Surabaya, November 1995
Months rolled by and Yossy became busier with her job. She worked almost as many hours as I did and when she arrived home she was often exhausted and out on her feet. She still loved Bali Party and her friends there and seemed to be developing quite a tight group with half a dozen or so of the more outgoing and flamboyant set. I am not sure if I have got all their names correct here, but from memory there was a guy called Ari, his girlfriend, Yuni, another girl called Reina, a chap whose name escapes me, and finally a bloke called Satria. Evidently they all worked in the same department and formed a kind of ‘Dream Team’ designed to chase new clients. It all seemed a bit complicated and, although interested, I found it all a bit difficult to follow at times.
Yossy certainly seemed to be cut out for the job though. She had patience and an inherent kindness, which meant she was willing and able to assist her less able friends and colleagues with help and advice, if necessary even by telephone after she had finally returned home late into the night.
For my part I was still working hard doing what I did. Business was good and I was earning considerably more money than before. I had started doing a lot of private teaching and so was spending most of my days running around the city from place to place wherever there was a job on.
As a result, we were able to start saving quite a lot of money and earmarked the New Year as the time to buy a car, and after that the plan was to crack on and save for the deposit on a house. That, as I told Yossy, was an investment for the future and was better than renting, which we had been doing since we got married and which, although cheap, I considered to be lost money.
Although I did have my own bank account and Yossy and I had a joint one, she was the one who handled all the money. That’s the way we both decided we wanted it from the beginning as she could deal with all the bureaucratic nonsense while I played the dumb foreigner. A role I came to play all too well.
I must admit it was a role I enjoyed playing back then, though. Although able to speak basic Indonesian, having studied it fairly intensively in the year before I came out here, it sometimes played well to not let on I could understand much of what was going on and so be able to eavesdrop on what people were saying. It also enabled me to have a ready-made excuse for not doing the awkward and annoying little things I didn’t want to do.
Anyway, Yossy was happy to look after the finances. She paid all the bills and sorted out all the things such as savings, payments, utility bills and the like. I really couldn’t be bothered with all of that sort of stuff.
Then one day, all of a sudden, Yossy left Bali Party.
It all went wrong in a blink of an eye and I felt so sorry for her when it did. She was simply devastated and couldn’t stop crying. It broke my heart to see her so down and I wished there was something I could do to put things right. I was just grateful that she had such good friends helping her so much and being so supportive.

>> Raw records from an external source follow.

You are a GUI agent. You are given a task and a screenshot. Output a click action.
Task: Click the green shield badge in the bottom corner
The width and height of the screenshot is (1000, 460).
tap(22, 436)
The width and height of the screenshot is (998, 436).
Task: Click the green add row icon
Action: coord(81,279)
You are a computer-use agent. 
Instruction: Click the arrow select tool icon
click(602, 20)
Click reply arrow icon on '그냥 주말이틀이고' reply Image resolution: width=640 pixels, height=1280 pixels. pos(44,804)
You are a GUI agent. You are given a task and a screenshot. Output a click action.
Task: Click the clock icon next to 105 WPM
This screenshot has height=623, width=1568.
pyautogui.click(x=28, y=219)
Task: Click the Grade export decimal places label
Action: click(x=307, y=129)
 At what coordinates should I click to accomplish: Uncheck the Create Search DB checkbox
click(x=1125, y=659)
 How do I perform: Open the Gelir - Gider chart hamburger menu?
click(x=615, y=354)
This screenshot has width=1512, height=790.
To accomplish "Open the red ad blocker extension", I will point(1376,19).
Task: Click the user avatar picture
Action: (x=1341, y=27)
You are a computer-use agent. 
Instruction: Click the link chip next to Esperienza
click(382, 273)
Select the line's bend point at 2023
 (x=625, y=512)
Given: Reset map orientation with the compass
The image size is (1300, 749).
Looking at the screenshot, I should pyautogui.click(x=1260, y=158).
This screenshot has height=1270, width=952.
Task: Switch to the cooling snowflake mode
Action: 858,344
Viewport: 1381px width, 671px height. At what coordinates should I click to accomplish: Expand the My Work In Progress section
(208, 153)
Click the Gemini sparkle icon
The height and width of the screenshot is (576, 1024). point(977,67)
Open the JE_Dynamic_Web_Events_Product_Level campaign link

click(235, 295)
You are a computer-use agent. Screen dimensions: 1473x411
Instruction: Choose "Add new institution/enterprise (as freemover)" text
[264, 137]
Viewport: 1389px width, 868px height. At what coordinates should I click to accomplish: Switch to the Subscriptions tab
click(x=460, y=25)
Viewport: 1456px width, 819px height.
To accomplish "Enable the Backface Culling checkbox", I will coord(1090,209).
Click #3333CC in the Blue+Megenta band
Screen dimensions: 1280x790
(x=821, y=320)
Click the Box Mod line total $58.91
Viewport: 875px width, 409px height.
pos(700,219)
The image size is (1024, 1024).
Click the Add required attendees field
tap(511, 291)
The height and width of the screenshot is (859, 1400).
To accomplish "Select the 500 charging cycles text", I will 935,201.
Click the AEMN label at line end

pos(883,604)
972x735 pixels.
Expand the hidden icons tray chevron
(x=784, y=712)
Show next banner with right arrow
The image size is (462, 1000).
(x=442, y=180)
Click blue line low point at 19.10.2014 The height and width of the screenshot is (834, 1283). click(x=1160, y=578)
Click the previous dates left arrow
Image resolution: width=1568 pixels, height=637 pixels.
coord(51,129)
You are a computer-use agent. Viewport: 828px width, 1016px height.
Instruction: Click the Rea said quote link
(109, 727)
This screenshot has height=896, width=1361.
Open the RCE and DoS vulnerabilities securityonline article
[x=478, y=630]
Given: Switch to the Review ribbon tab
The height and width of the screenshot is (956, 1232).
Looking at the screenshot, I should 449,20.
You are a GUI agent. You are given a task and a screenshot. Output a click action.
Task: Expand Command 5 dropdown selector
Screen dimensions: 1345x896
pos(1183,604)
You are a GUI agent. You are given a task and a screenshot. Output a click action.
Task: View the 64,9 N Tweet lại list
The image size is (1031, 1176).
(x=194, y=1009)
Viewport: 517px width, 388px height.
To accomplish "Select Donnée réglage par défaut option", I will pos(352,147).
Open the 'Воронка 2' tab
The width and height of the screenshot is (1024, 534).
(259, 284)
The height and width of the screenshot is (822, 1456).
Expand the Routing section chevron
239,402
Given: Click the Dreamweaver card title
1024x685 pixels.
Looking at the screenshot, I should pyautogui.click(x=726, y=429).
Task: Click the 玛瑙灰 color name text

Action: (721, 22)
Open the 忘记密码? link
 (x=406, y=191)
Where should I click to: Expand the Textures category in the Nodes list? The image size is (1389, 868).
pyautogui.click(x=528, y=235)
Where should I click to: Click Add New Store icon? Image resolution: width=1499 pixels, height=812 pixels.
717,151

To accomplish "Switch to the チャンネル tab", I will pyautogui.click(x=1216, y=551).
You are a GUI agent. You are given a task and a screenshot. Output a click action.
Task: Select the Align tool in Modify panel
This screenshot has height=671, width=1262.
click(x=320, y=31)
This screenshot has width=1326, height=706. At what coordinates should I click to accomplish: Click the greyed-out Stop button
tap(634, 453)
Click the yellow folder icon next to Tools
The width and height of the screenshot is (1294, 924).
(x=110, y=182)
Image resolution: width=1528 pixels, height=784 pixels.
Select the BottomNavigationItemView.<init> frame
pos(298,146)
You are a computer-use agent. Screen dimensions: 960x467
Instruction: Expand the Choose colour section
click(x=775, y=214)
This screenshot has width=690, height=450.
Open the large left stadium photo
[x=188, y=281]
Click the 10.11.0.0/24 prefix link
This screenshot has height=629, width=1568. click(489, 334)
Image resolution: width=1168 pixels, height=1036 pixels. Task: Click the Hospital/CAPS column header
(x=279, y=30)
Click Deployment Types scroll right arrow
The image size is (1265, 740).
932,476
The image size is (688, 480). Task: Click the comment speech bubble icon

In a way, I guess it could be said that my insistence she look after our money was to blame for what happened. In January of 1996 we finally decided to splash out and buy a car. We went to the local Toyota dealer who gave us a good deal on a Kijang. Cars in Indonesia are very expensive in real terms and ours was no exception, with a ten million rupiah down payment and monthly instalments of about a million and a half rupiah for three years. So, all told it made a bit of a dent in our savings and there was a small monthly burden to consider too, but taking into consideration the amount we were both earning, it was nothing for us to worry about.
As it happened, a couple of days before the end of the month I gave Yossy the money as normal to go and pay the monthly instalment wherever she made it (I really should have known where this was, but I didn’t) and arranged to come to her office to pick her up at around 10pm as normal. When I got there, instead of the receptionist asking me to take a seat while she called Yossy, as was normal practice, she ushered me straight through. I thought this was a bit weird but didn’t really think too much of it until I caught sight of Yoss.